◆ **PROBLEM TO SOLVE**
Count the lines in the items below that contain the string "pyautogui" in exactly this case, and reply with only that number.

(Collected data entries)
== Segment start ==

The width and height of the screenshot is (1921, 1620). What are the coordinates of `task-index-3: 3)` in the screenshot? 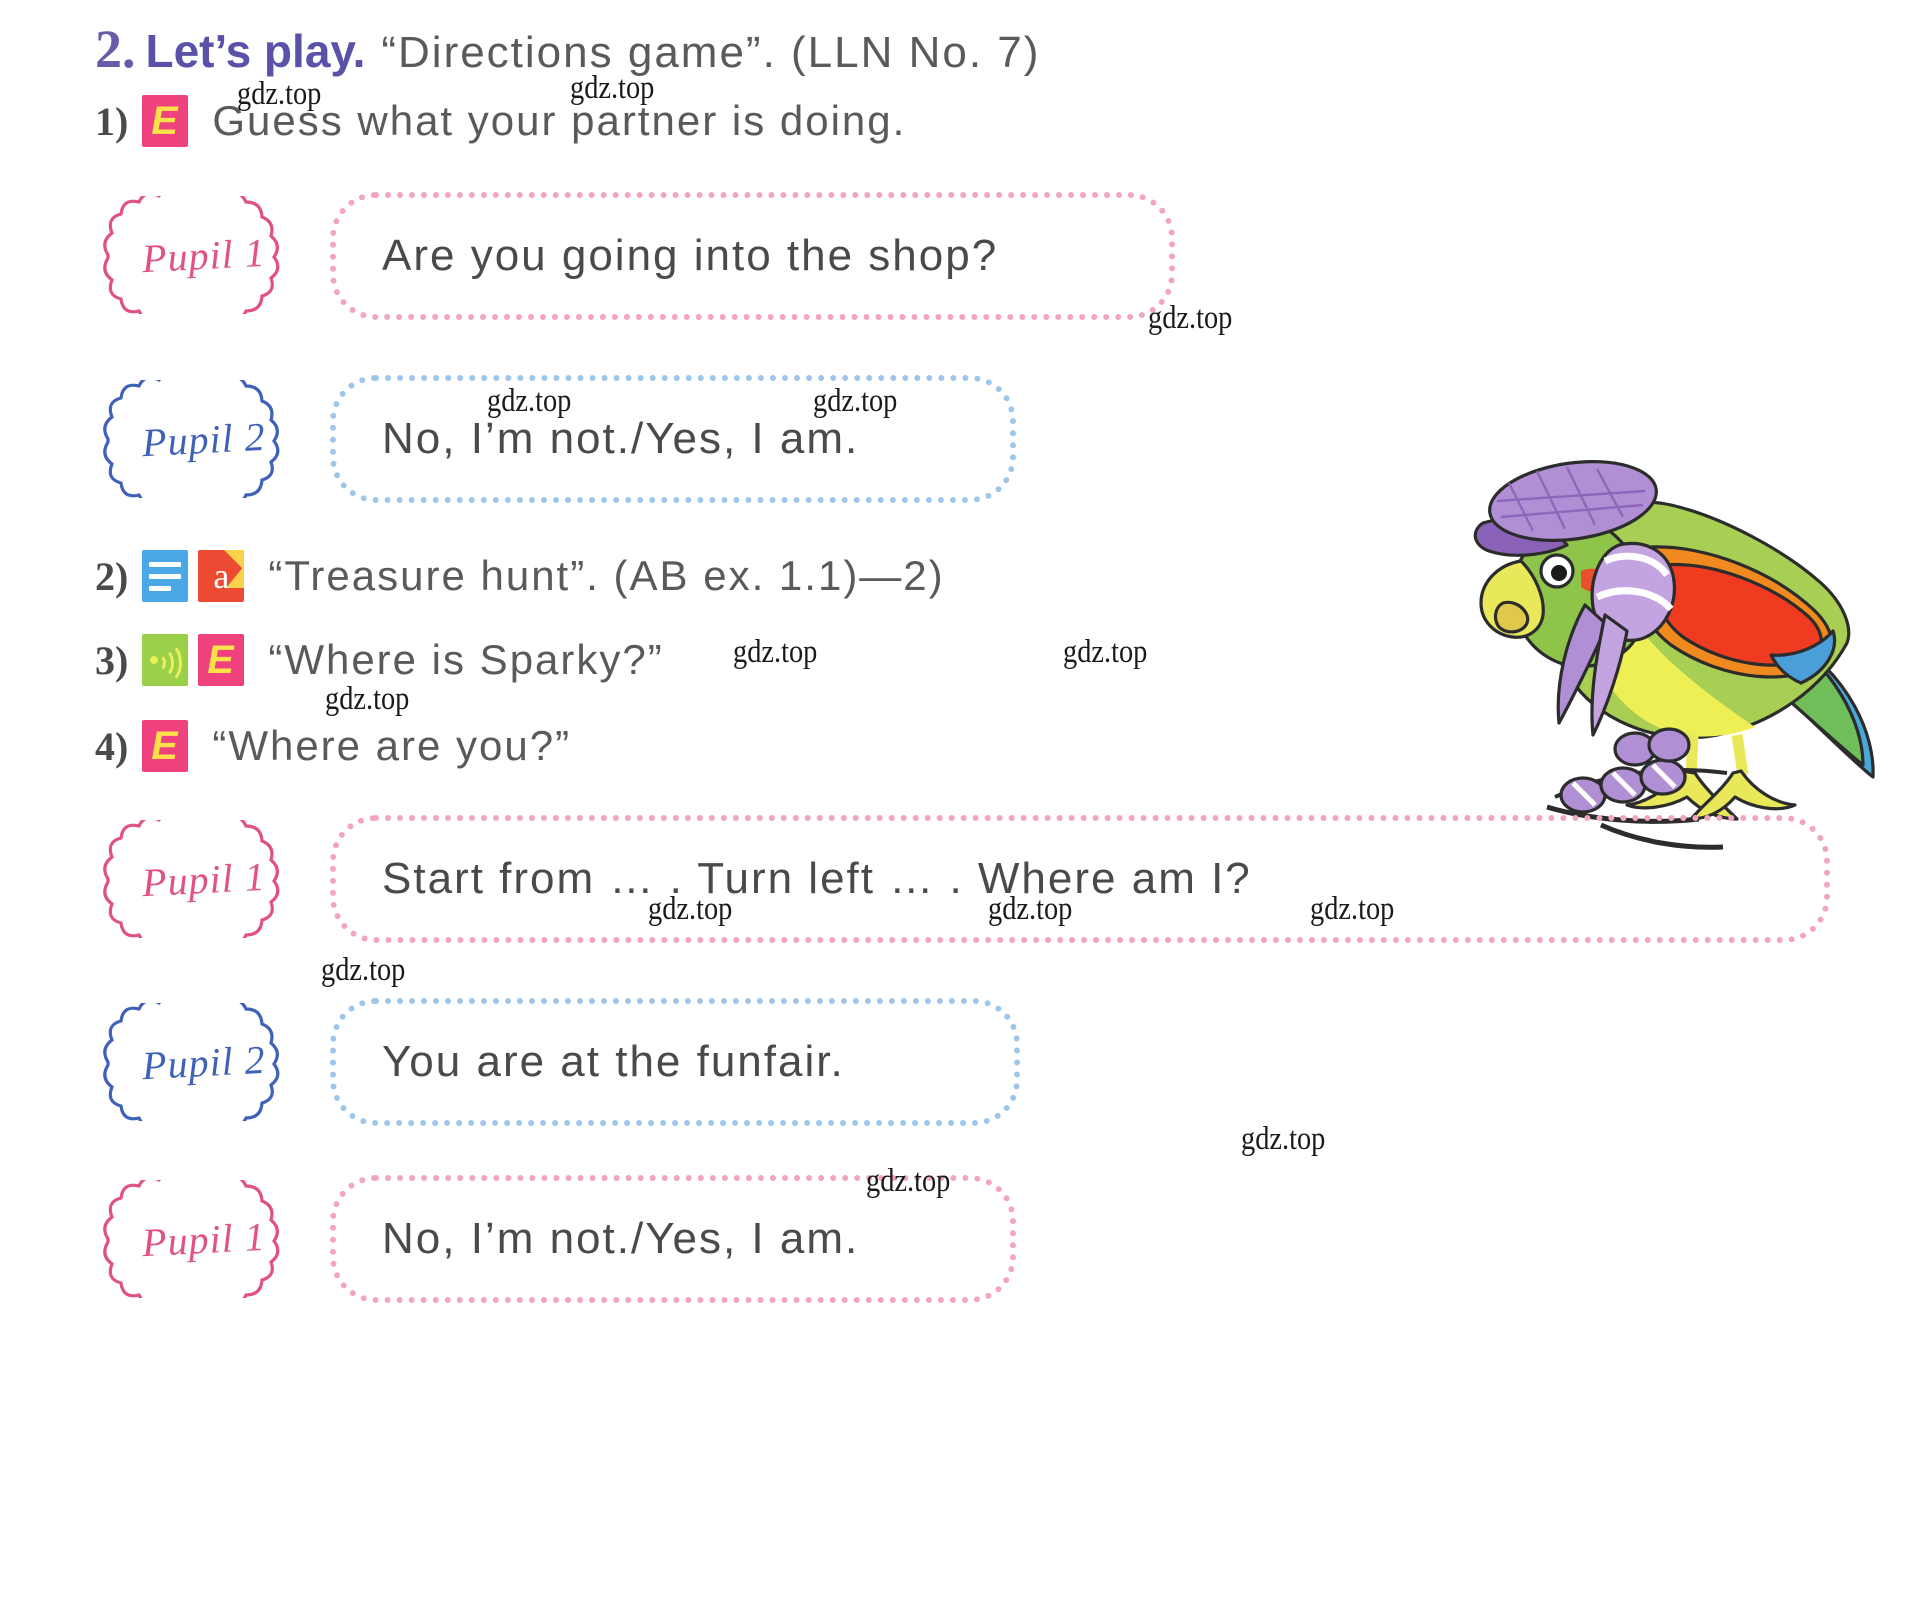 It's located at (112, 660).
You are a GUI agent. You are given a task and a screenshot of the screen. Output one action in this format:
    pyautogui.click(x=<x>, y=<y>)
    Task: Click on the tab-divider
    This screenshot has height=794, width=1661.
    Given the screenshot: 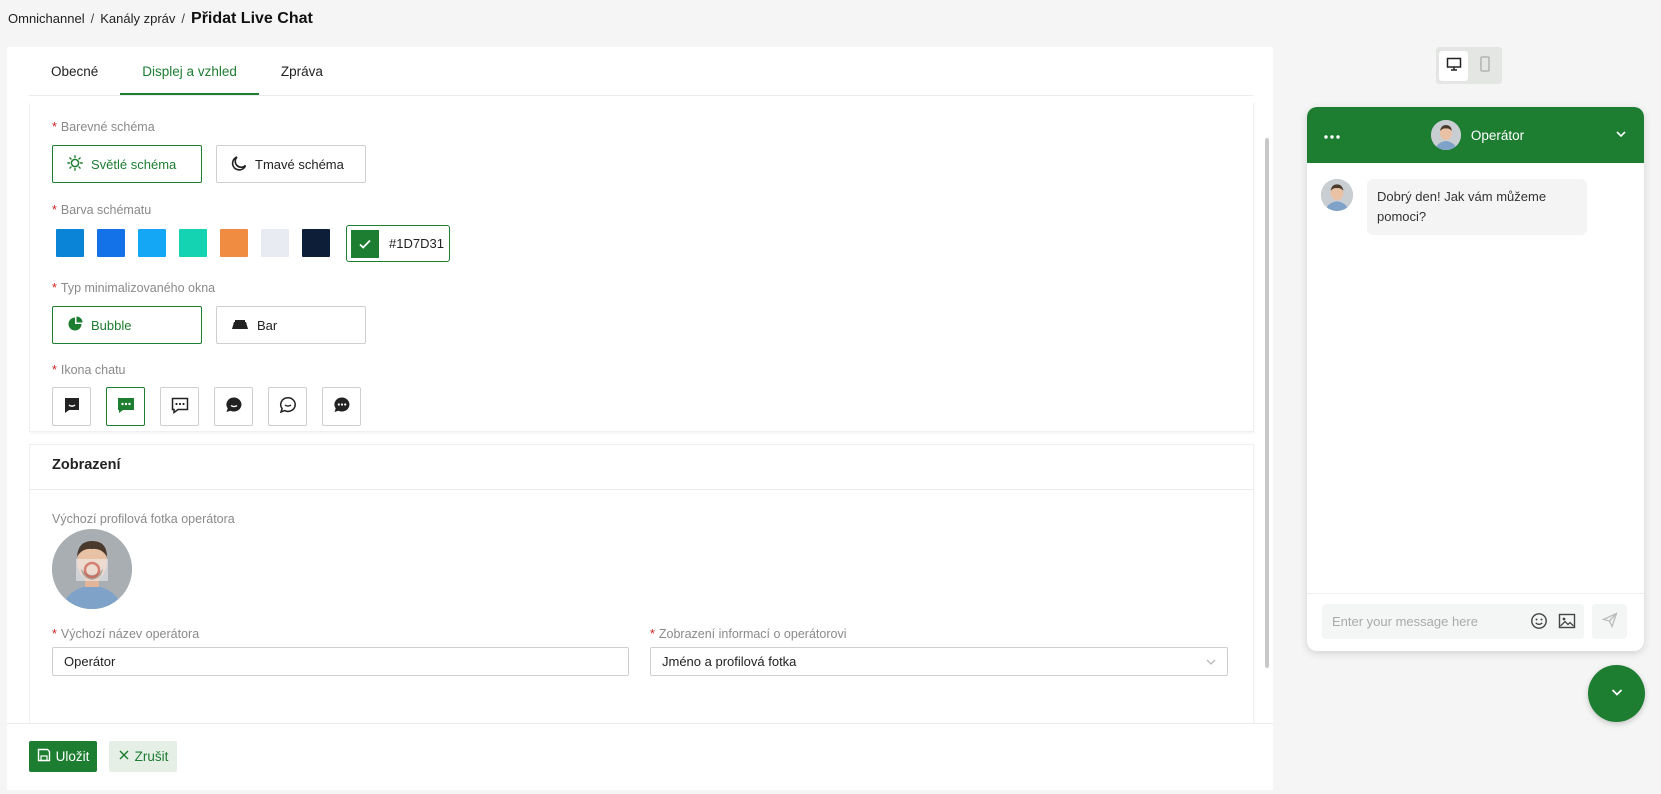 What is the action you would take?
    pyautogui.click(x=641, y=96)
    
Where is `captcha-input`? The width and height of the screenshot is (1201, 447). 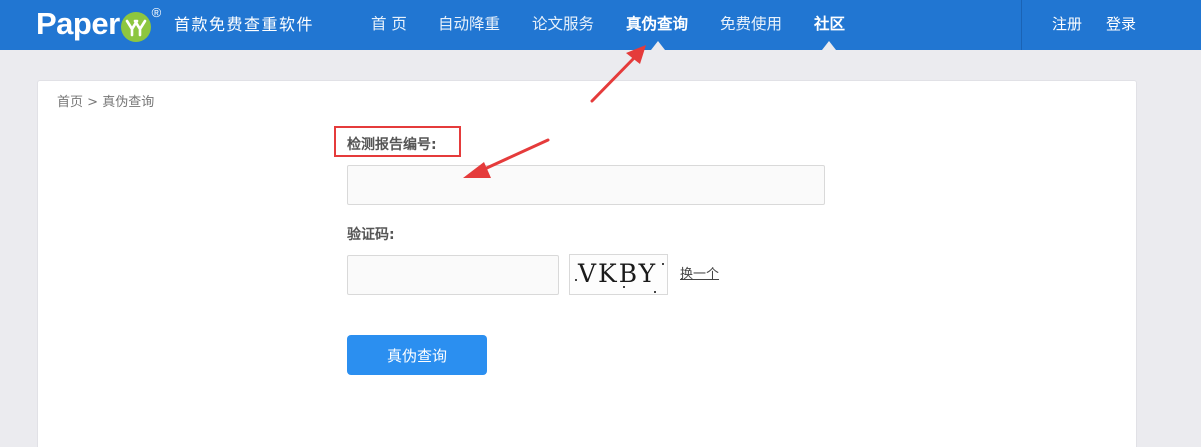 captcha-input is located at coordinates (453, 275).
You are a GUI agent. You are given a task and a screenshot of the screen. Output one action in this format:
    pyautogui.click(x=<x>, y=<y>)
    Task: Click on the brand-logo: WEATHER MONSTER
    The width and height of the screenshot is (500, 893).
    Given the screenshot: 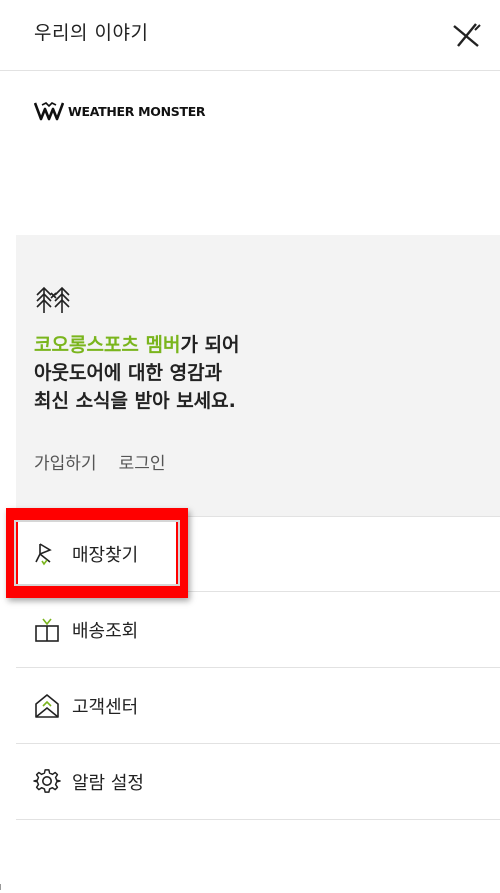 What is the action you would take?
    pyautogui.click(x=120, y=111)
    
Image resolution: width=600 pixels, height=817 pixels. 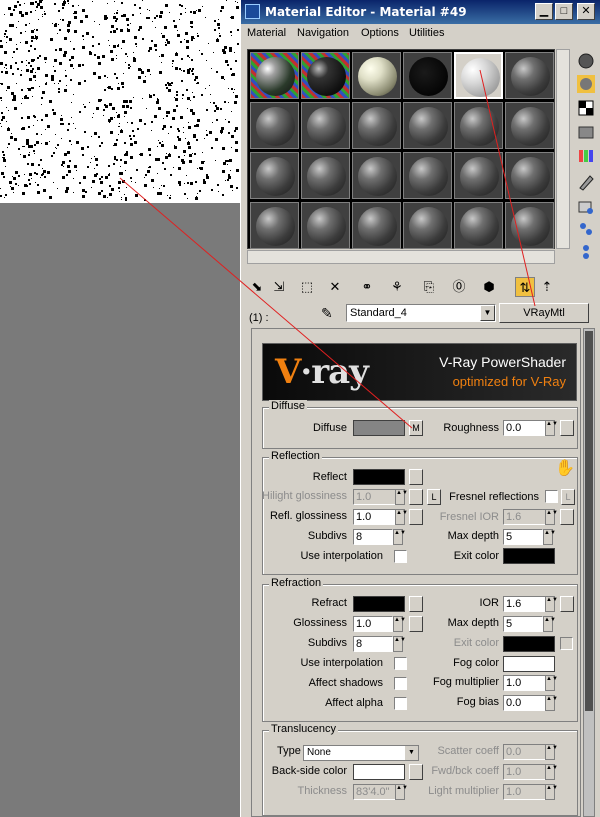 I want to click on diffuse-color-swatch, so click(x=379, y=428).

== Segment end ==

◆ **ANSWER BOX**
4